Some weights of the model checkpoint at bert-base-cased were not used when initializing BertModel: ['cls.predictions.bias', 'cls.predictions.transform.dense.bias', 'cls.predictions.decoder.weight', 'cls.seq_relationship.bias', 'cls.predictions.transform.LayerNorm.bias', 'cls.seq_relationship.weight', 'cls.predictions.transform.LayerNorm.weight', 'cls.predictions.transform.dense.weight']
- This IS expected if you are initializing BertModel from the checkpoint of a model trained on another task or with another architecture (e.g. initializing a BertForSequenceClassification model from a BertForPreTraining model).
- This IS NOT expected if you are initializing BertModel from the checkpoint of a model that you expect to be exactly identical (initializing a BertForSequenceClassification model from a BertForSequenceClassification model).


BertModel(
  (embeddings): BertEmbeddings(
    (word_embeddings): Embedding(28996, 768, padding_idx=0)
    (position_embeddings): Embedding(512, 768)
    (token_type_embeddings): Embedding(2, 768)
    (LayerNorm): LayerNorm((768,), eps=1e-12, elementwise_affine=True)
    (dropout): Dropout(p=0.1, inplace=False)
  )
  (encoder): BertEncoder(
    (layer): ModuleList(
      (0): BertLayer(
        (attention): BertAttention(
          (self): BertSelfAttention(
            (query): Linear(in_features=768, out_features=768, bias=True)
            (key): Linear(in_features=768, out_features=768, bias=True)
            (value): Linear(in_features=768, out_features=768, bias=True)
            (dropout): Dropout(p=0.1, inplace=False)
          )
          (output): BertSelfOutput(
            (dense): Linear(in_features=768, out_features=768, bias=True)
            (LayerNorm): LayerNorm((768,), eps=1e-12, elementwise_affine=True)
            (dropout): Dropout(p=0.1, inplace=False)
          

#### Step 1: Map a word of interest to the set of tokens corersponding to it

In [6]:
# Scenario 1: A word with a punctuation is split into multiple tokens and 
# these tokens are treated as separate words
trial_sent_1 = "I like cookie's"

current_token_list = tokenizer.tokenize(trial_sent_1)
print(current_token_list)
current_encoding = tokenizer.encode_plus(trial_sent_1)
print(current_encoding)
current_encoding.word_ids()

['I', 'like', 'cookie', "'", 's']
{'input_ids': [101, 146, 1176, 25413, 112, 188, 102], 'token_type_ids': [0, 0, 0, 0, 0, 0, 0], 'attention_mask': [1, 1, 1, 1, 1, 1, 1]}


[None, 0, 1, 2, 3, 4, None]

In [7]:
# Scenario 2: A word without a punctuation is split into multiple tokens and 
# these tokens are treated as a single word
trial_sent_2 = "I like cookys"

current_token_list = tokenizer.tokenize(trial_sent_2)
print(current_token_list)
current_encoding = tokenizer.encode_plus(trial_sent_2)
current_encoding.word_ids()

['I', 'like', 'cook', '##ys']


[None, 0, 1, 2, 2, None]

In [8]:
# Scenario 3: Index of 'word of interest' needs to be identified using the location of the word or 
# subwords post tokenization
trial_sent_3 = "After stealing money from the bank vault, the bank robber was seen fishing on the Mississippi river bank"

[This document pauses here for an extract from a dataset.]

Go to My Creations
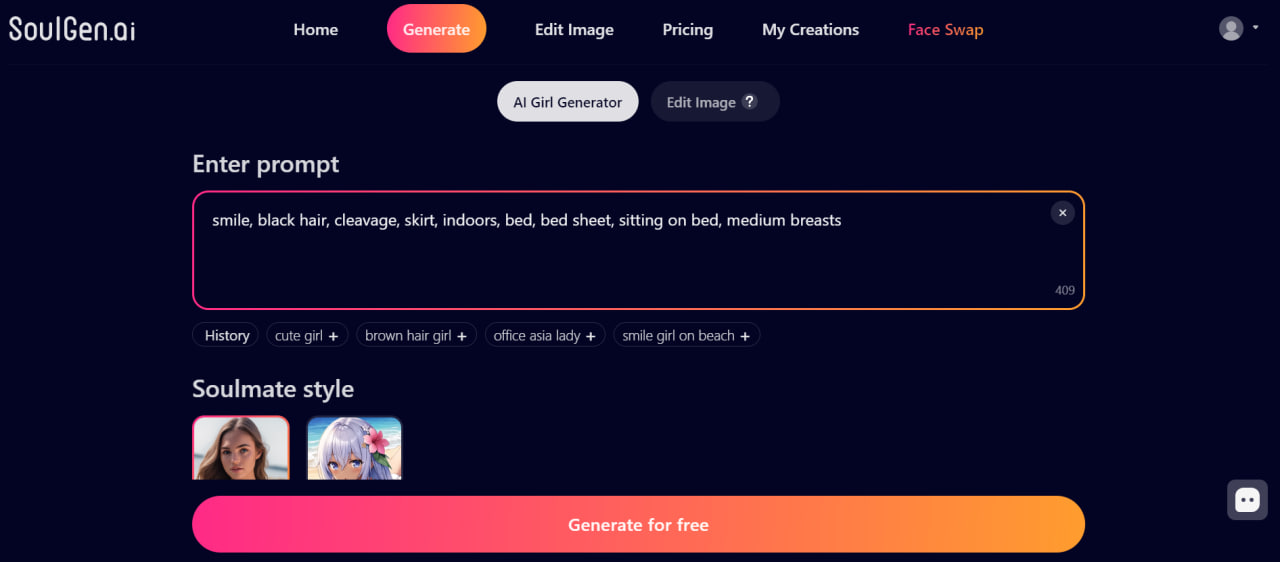 [x=810, y=29]
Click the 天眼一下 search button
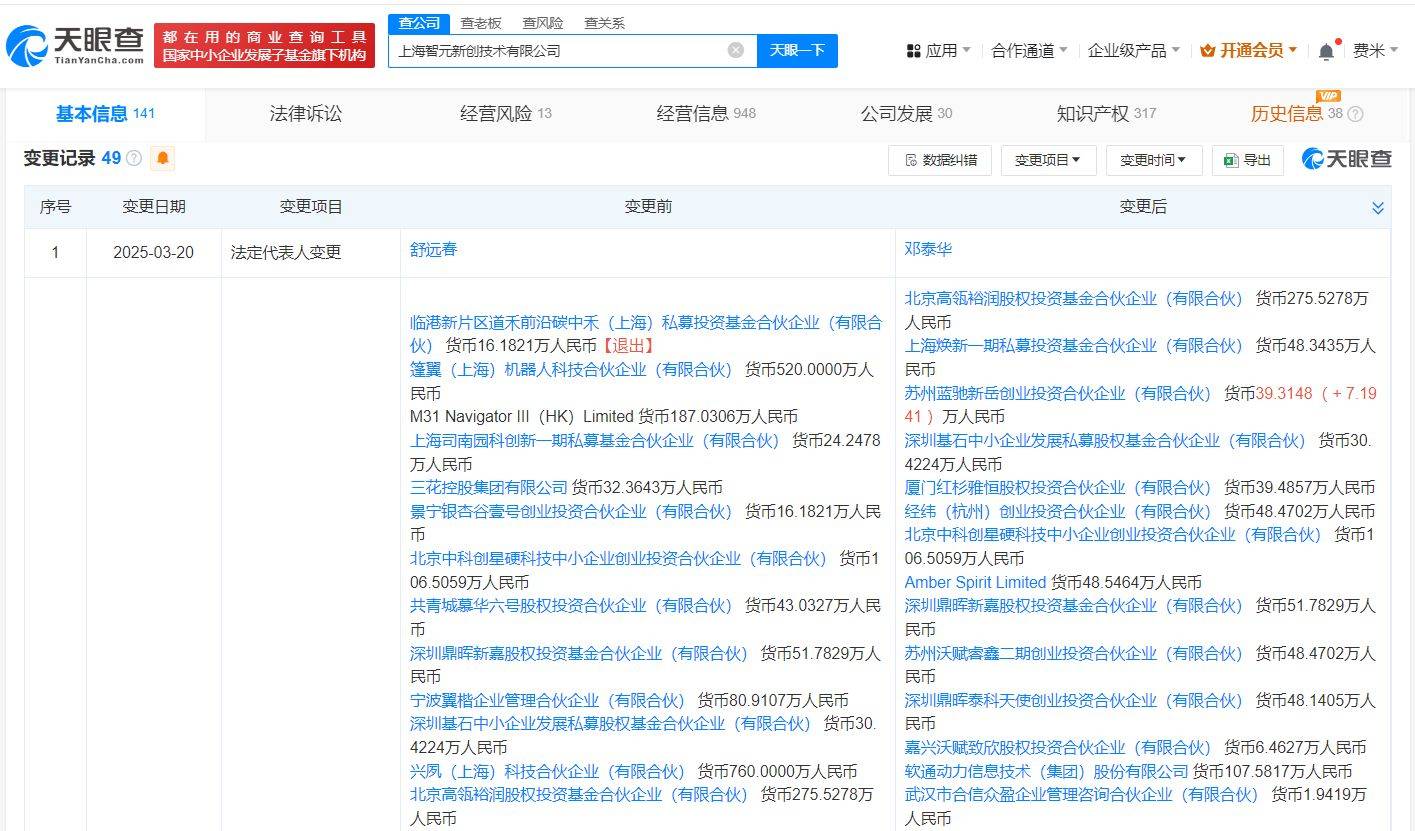This screenshot has width=1415, height=831. click(797, 50)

current_token_list = tokenizer.tokenize(trial_sent_3)
current_token_list

['After',
 'stealing',
 'money',
 'from',
 'the',
 'bank',
 'vault',
 ',',
 'the',
 'bank',
 'r',
 '##ob',
 '##ber',
 'was',
 'seen',
 'fishing',
 'on',
 'the',
 'Mississippi',
 'river',
 'bank']

In [9]:
# Python's default string split is different from that obtained using BERT tokenizer
# Evaluate the use NLTK's tokenizer
trial_sent_3.split(' ')

['After',
 'stealing',
 'money',
 'from',
 'the',
 'bank',
 'vault,',
 'the',
 'bank',
 'robber',
 'was',
 'seen',
 'fishing',
 'on',
 'the',
 'Mississippi',
 'river',
 'bank']

In [10]:
nltk.tokenize.word_tokenize(trial_sent_3)

['After',
 'stealing',
 'money',
 'from',
 'the',
 'bank',
 'vault',
 ',',
 'the',
 'bank',
 'robber',
 'was',
 'seen',
 'fishing',
 'on',
 'the',
 'Mississippi',
 'river',
 'bank']

#### Step 2: Obtain token embeddings

In [11]:
actual_sent = "I love cookies"
current_token_list = tokenizer.tokenize(actual_sent)
print(current_token_list)

current_encoding = tokenizer.encode_plus(actual_sent)
print(current_encoding)
current_encoding.word_ids()

['I', 'love', 'cookies']
{'input_ids': [101, 146, 1567, 18621, 102], 'token_type_ids': [0, 0, 0, 0, 0], 'attention_mask': [1, 1, 1, 1, 1]}


[None, 0, 1, 2, None]

In [12]:
indexed_tokens = current_encoding['input_ids']
segments_ids = [1] * len(indexed_tokens)

# Convert inputs to PyTorch tensors
tokens_tensor = torch.tensor([indexed_tokens])
segments_tensors = torch.tensor([segments_ids])

In [13]:
print(tokens_tensor.size())
segments_tensors.size()

torch.Size([1, 5])


torch.Size([1, 5])

In [14]:
with torch.no_grad():
  outputs = model(tokens_tensor, segments_tensors)
  hidden_states = outputs[2]

In [15]:
# Tuple length = number of hidden layers (default = 12) + token embeddings (i.e. embeddings corresponding to the input layer)
len(hidden_states)

13

In [16]:
# For a given layer, a tensor of size Batch x Number_Of_Tokens (including [CLS] and [SEP]) x Dimension
hidden_states[0].size()

torch.Size([1, 5, 768])

In [17]:
token_embeddings = torch.stack(hidden_states, dim=0)
token_embeddings.size()

torch.Size([13, 1, 5, 768])

In [18]:
# Remove dimension 1 i.e. "batches"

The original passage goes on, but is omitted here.